■ TASK DIRECTIONS:
Transcribe the data below verbatim from the line with "Task: Open the smiley emoticon picker" to the line with "Click the 15". Include both of those lines.

■ DATA SHOWN:

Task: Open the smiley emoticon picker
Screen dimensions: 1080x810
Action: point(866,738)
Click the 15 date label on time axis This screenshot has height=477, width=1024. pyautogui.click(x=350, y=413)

==

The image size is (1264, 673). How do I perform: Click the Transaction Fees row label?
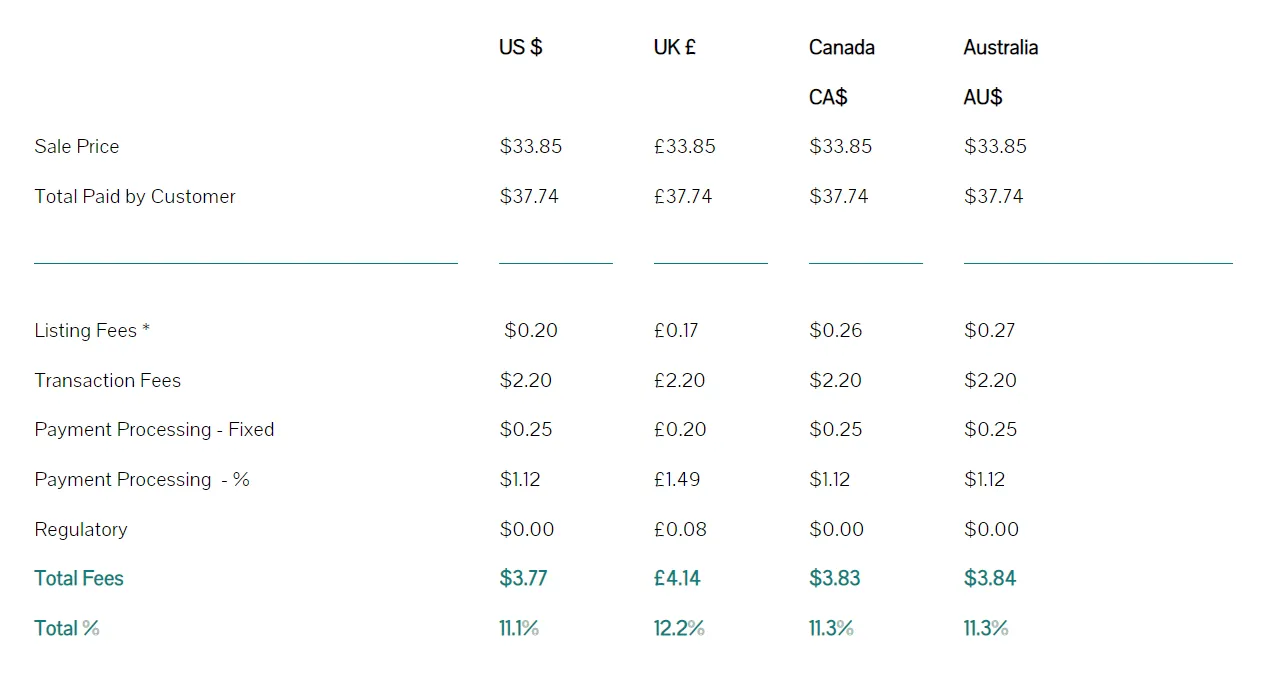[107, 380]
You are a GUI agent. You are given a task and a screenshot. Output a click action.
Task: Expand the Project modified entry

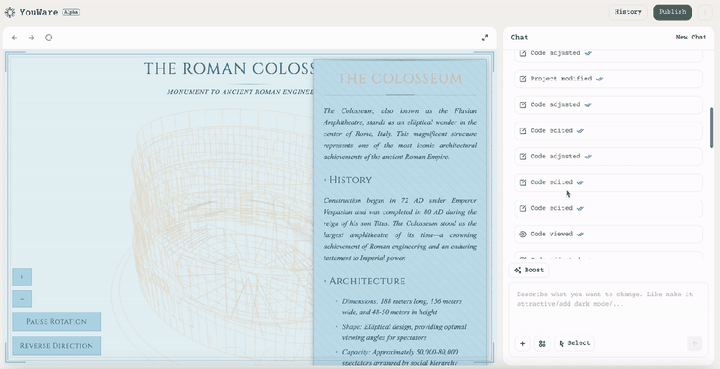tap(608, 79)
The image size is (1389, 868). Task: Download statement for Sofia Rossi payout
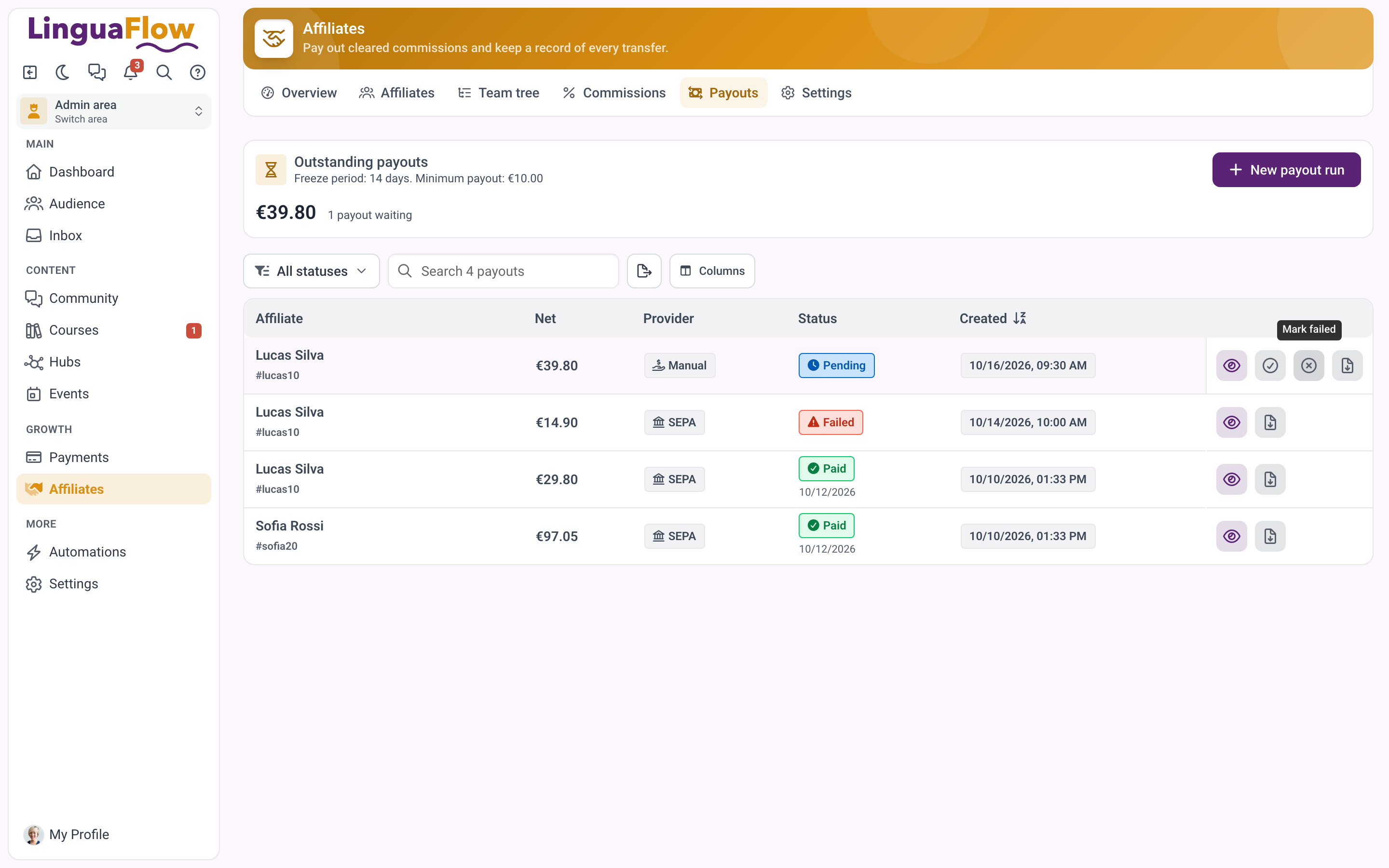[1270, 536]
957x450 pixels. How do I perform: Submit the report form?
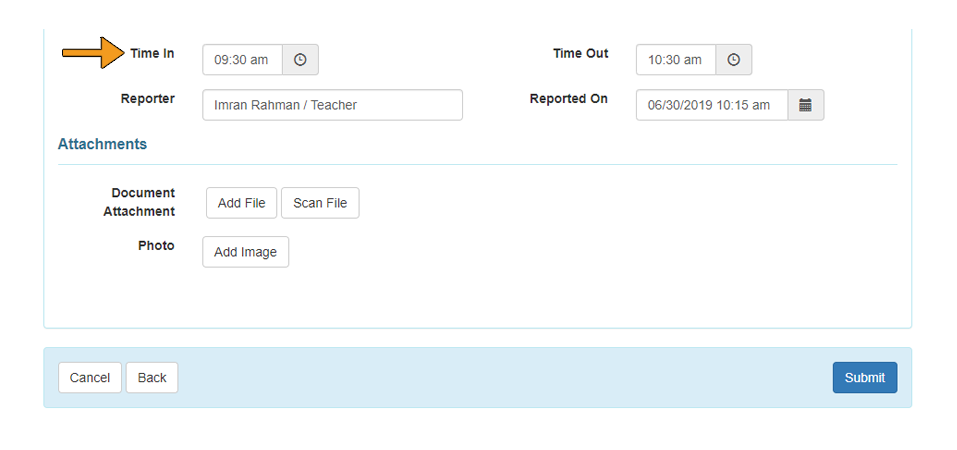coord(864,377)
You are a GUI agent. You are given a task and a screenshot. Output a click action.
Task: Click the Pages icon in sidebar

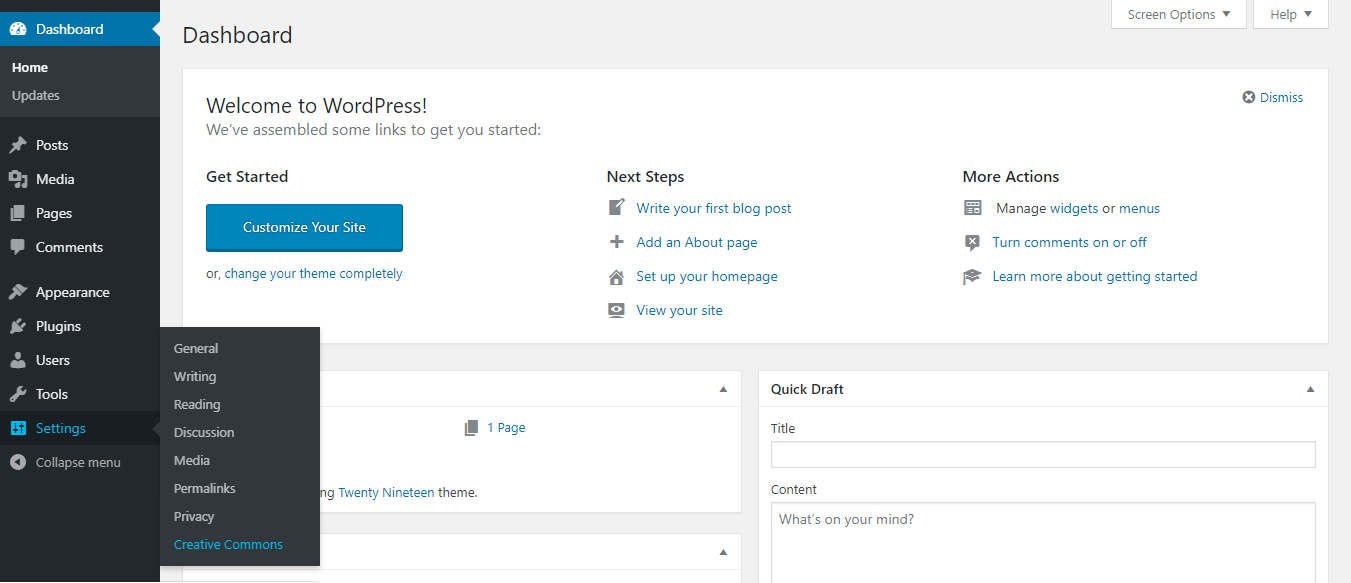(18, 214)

■ ANSWER BELOW:
Task: Open the smiley emoticon picker
Screen dimensions: 1080x810
Action: point(866,738)
Click the 15 date label on time axis This screenshot has height=477, width=1024. pyautogui.click(x=350, y=413)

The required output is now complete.